What you are asked to do: The result should be the lines from the one holding "At what coordinates should I click to accomplish: Click text" to the final line of the records below, repeated exactly and with no pictures.

Recorded data:
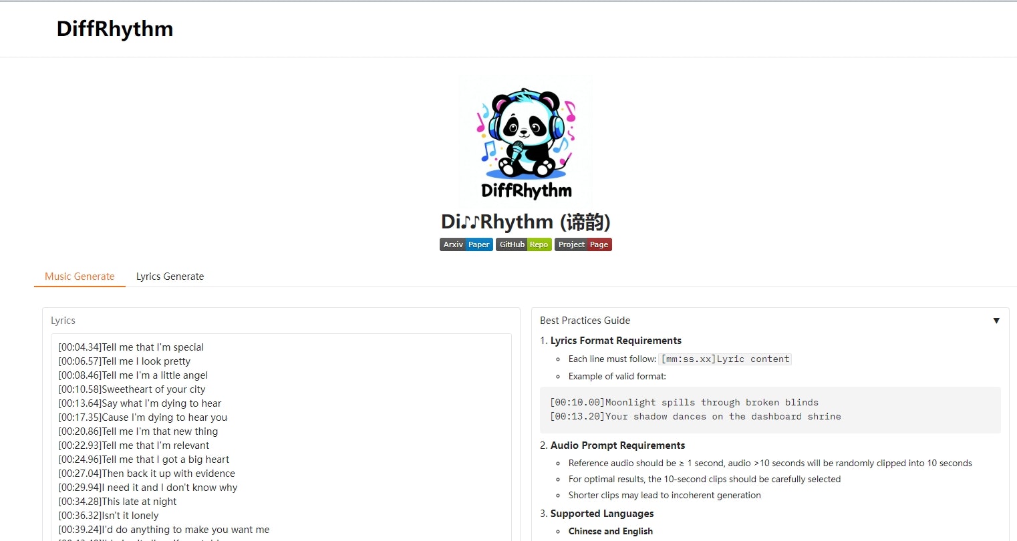Select the Music Generate tab
This screenshot has width=1017, height=541.
79,276
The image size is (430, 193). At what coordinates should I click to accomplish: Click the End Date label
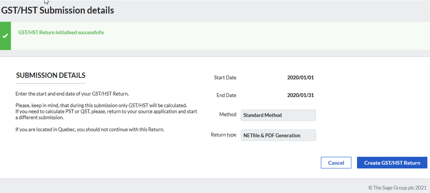point(226,96)
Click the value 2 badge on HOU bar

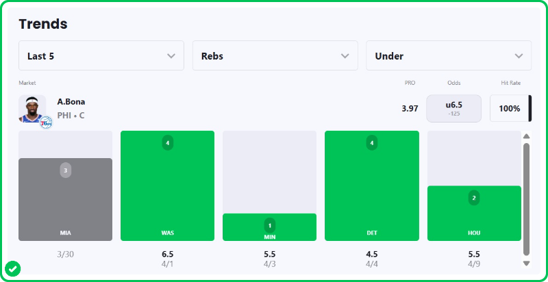[x=473, y=198]
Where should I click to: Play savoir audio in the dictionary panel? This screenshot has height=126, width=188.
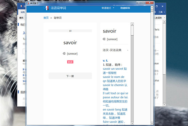click(104, 39)
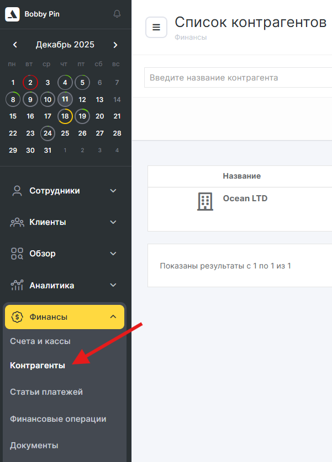The height and width of the screenshot is (462, 332).
Task: Open Счета и кассы submenu item
Action: click(x=40, y=341)
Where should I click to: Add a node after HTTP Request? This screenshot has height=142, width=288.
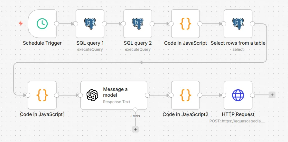(x=272, y=95)
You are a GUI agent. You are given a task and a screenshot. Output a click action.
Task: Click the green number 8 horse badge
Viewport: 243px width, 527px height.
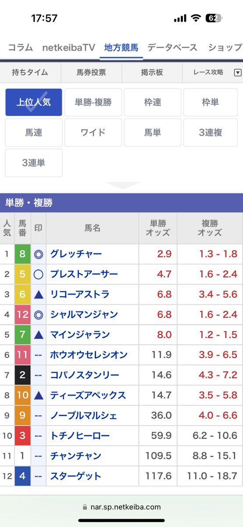[23, 254]
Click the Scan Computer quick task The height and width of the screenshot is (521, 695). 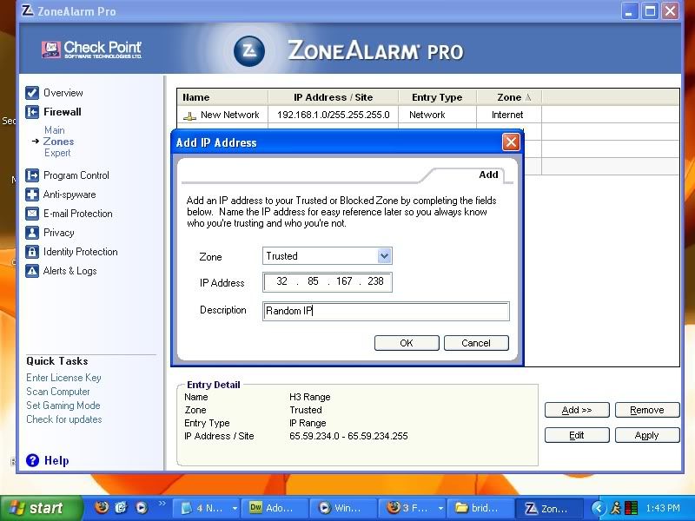(x=58, y=392)
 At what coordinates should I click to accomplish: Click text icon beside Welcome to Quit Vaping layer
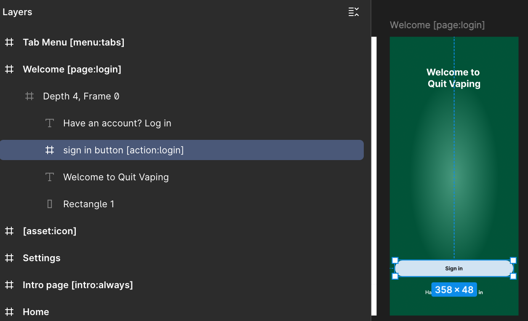(50, 177)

Exercise solution:
 At what coordinates should I click to accomplish: Click text icon beside Welcome to Quit Vaping layer
(50, 177)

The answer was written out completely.